May 12, 2004
Joseph Brodsky on measuring up
Brodsky uses the decision to write in English as an opportunity to examine his relationship to Auden:
"My sole purpose then, as it is now, was to find myself in closer proximity to the man whom I considered the greatest mind of the twentieth century: Wystan Hugh Auden.
I was, of course, perfectly aware of the futility of my undertaking, not so much because I was born in Russia and into its language (which I am never to abandon--and I hope vice versa) as because of this poet's intelligence, which in my view has no equal. I was aware of the futility of this effort, moreover, because Auden had been dead four years then. Yet to my mind, writing in English was the best way to get near him, to work on his terms, to be judged, if not by his code of conscience, then by whatever it is in the English language that made this code of conscience possible.
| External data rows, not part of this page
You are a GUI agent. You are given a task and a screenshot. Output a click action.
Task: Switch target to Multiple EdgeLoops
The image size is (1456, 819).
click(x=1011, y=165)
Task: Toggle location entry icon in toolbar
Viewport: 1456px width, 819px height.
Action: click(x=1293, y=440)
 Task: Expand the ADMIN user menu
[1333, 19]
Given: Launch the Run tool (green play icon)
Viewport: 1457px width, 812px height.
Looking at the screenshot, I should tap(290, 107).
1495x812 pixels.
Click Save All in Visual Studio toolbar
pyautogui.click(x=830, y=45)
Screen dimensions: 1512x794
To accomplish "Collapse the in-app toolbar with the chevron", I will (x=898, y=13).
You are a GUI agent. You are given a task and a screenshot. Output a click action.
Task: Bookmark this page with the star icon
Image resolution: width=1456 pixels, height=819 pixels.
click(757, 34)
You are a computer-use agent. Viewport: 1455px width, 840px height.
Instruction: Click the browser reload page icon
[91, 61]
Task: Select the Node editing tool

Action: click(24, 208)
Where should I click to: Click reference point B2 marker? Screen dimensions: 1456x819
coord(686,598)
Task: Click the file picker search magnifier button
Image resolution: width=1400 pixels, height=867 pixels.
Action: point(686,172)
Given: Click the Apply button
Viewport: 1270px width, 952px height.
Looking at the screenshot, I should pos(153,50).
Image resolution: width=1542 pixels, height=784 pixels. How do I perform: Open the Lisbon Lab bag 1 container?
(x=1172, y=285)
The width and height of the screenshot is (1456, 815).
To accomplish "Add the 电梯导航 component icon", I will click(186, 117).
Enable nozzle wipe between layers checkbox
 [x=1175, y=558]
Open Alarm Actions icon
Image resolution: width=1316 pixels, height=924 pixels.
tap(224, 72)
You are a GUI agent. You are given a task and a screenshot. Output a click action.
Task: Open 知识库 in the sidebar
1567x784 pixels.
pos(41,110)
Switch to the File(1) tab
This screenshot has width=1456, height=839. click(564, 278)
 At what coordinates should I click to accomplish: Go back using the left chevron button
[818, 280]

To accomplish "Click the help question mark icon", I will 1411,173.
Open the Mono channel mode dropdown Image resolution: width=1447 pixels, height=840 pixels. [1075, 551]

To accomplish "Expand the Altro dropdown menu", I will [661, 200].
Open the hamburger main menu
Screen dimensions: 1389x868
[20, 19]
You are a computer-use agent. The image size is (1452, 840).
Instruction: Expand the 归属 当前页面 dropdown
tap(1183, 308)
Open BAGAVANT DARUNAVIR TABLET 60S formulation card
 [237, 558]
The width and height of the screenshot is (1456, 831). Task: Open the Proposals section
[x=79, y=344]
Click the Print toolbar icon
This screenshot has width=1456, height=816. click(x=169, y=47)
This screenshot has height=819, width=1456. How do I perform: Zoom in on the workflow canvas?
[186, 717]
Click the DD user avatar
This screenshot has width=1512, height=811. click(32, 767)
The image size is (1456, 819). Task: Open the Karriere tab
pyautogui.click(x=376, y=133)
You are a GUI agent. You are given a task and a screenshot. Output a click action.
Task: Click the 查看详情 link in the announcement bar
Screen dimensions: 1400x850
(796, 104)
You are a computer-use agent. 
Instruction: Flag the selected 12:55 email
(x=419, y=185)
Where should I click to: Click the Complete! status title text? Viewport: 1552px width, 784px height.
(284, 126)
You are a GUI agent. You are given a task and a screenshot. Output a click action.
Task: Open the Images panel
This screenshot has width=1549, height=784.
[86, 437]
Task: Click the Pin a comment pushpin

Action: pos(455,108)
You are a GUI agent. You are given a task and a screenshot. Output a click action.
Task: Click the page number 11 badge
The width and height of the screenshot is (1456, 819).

These words, the very structure of these sentences, all show anyone who has read a single stanza or a single paragraph of Auden's how I fail. To me, though, a failure by his standards is preferable to a success by others'. Besides, I knew from the outset that I was bound to fail; whether this sort of sobriety was my own or has been borrowed from his writing, I can no longer tell. All I hope for while writing in his tongue is that I won't lower his level of mental operation, his plane of regard. This is as much as one can do for a better man: to continue in his vein; this, I think, is what civilizations are all about."